Repeat the post on never having enough time in the day in full, word for word and unchanged.

PASSAGE SHOWN:
● ● ● ● ●

True or false.
There's never enough time during the day.
Trick question!
The answer varies due to each person's perspective. Every person determines
on their own, whether that statement is a truth or a lie. It's soley based on the way they manage their day-to-day life.
Let me explain.
Last Friday on my lunch break I caught myself eating Popeyes, texting 3 different contacts on my phone, listening to The Minimalists' podcast on my mp3 player and trying to think of all I had left to do once I clocked back in at work. I know, I know, multi-tasking at its finest, right?
No one forced me to do all of these different things, all at once. Sadly, we create most of our own problems.
Usually, our intentions are good and our hearts are in the right place, but we fail in the overall execution. By trying to accomplish many, we miss out on the very reason we are choosing to do the things we do. We are robbing ourselves of the small, simple pleasures and joys life has to offer.

● ● ● ● ●

GIVEN DATA:
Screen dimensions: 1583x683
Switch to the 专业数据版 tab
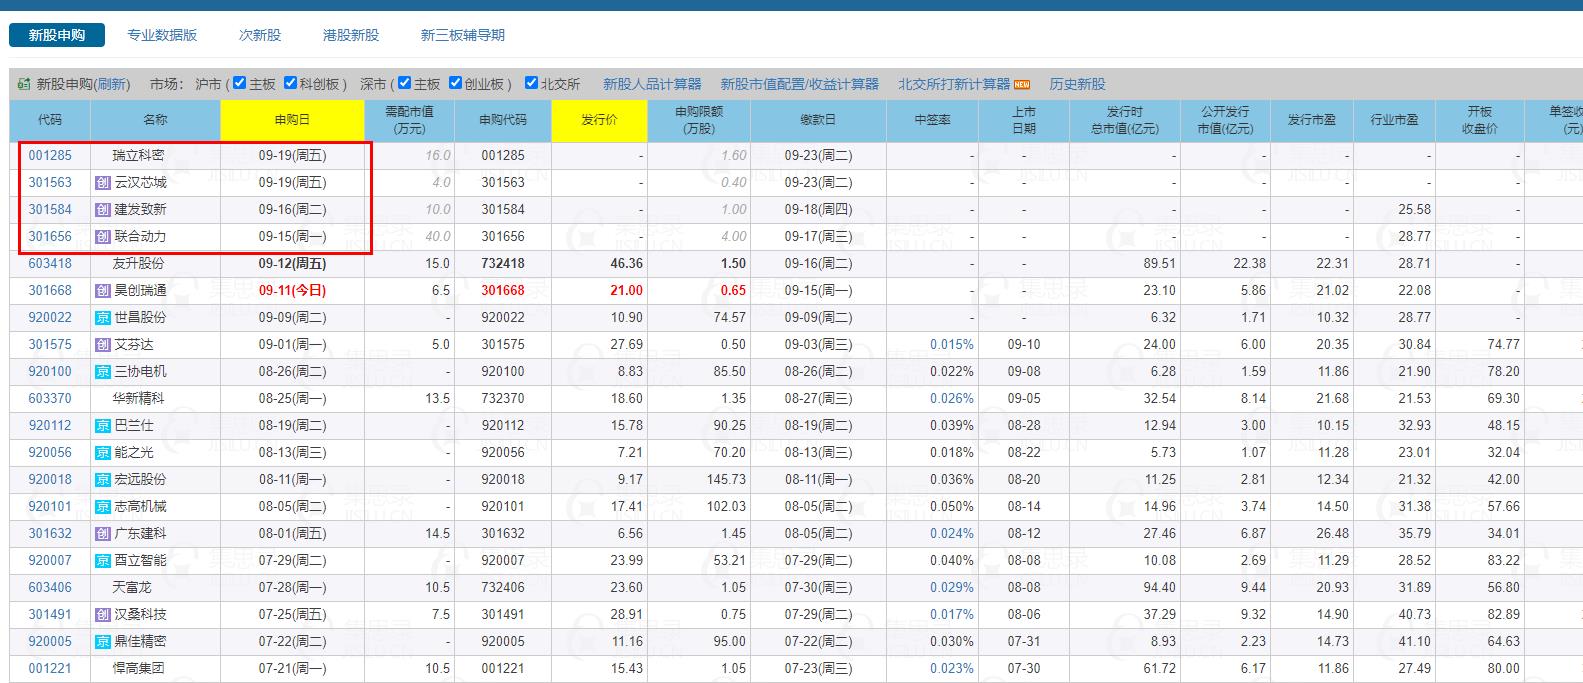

● ● ● ● ●

TASK RESULT:
True or false.
There's never enough time during the day.
Trick question!
The answer varies due to each person's perspective. Every person determines
on their own, whether that statement is a truth or a lie. It's soley based on the way they manage their day-to-day life.
Let me explain.
Last Friday on my lunch break I caught myself eating Popeyes, texting 3 different contacts on my phone, listening to The Minimalists' podcast on my mp3 player and trying to think of all I had left to do once I clocked back in at work. I know, I know, multi-tasking at its finest, right?
No one forced me to do all of these different things, all at once. Sadly, we create most of our own problems.
Usually, our intentions are good and our hearts are in the right place, but we fail in the overall execution. By trying to accomplish many, we miss out on the very reason we are choosing to do the things we do. We are robbing ourselves of the small, simple pleasures and joys life has to offer.